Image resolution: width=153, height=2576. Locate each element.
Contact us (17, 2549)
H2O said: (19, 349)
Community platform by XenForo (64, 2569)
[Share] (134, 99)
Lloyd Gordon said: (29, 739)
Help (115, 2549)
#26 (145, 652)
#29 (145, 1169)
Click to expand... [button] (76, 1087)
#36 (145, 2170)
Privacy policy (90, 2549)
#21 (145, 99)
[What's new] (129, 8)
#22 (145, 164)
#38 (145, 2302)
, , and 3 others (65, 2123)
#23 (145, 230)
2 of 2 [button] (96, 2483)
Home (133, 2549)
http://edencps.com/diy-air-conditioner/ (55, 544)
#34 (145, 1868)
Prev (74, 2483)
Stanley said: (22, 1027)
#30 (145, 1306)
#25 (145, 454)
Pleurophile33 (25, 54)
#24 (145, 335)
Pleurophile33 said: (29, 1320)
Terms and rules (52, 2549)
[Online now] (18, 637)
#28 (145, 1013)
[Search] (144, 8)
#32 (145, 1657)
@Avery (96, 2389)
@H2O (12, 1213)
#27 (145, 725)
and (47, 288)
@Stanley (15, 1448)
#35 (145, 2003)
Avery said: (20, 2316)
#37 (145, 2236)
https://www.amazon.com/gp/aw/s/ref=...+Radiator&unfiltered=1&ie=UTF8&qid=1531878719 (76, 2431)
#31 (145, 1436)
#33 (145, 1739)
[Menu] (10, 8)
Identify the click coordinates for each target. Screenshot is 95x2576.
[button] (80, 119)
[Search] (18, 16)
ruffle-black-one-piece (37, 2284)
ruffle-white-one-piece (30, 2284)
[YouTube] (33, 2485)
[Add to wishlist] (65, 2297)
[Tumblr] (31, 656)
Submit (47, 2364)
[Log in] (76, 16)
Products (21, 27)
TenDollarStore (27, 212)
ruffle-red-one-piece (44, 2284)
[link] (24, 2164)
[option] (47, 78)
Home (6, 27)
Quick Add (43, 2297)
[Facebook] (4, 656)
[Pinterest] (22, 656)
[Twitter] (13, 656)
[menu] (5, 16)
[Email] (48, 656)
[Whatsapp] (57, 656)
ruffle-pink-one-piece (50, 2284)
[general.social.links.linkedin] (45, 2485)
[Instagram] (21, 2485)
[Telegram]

··········

● Your instructions
Here the answer is the exact run of lines above, from the line with "#28 (145, 1013)" down to the last, and nothing else.

● Answer section
#28 (145, 1013)
[Search] (144, 8)
#32 (145, 1657)
@Avery (96, 2389)
@H2O (12, 1213)
#27 (145, 725)
and (47, 288)
@Stanley (15, 1448)
#35 (145, 2003)
Avery said: (20, 2316)
#37 (145, 2236)
https://www.amazon.com/gp/aw/s/ref=...+Radiator&unfiltered=1&ie=UTF8&qid=1531878719 (76, 2431)
#31 (145, 1436)
#33 (145, 1739)
[Menu] (10, 8)
Identify the click coordinates for each target. Screenshot is 95x2576.
[button] (80, 119)
[Search] (18, 16)
ruffle-black-one-piece (37, 2284)
ruffle-white-one-piece (30, 2284)
[YouTube] (33, 2485)
[Add to wishlist] (65, 2297)
[Tumblr] (31, 656)
Submit (47, 2364)
[Log in] (76, 16)
Products (21, 27)
TenDollarStore (27, 212)
ruffle-red-one-piece (44, 2284)
[link] (24, 2164)
[option] (47, 78)
Home (6, 27)
Quick Add (43, 2297)
[Facebook] (4, 656)
[Pinterest] (22, 656)
[Twitter] (13, 656)
[menu] (5, 16)
[Email] (48, 656)
[Whatsapp] (57, 656)
ruffle-pink-one-piece (50, 2284)
[general.social.links.linkedin] (45, 2485)
[Instagram] (21, 2485)
[Telegram]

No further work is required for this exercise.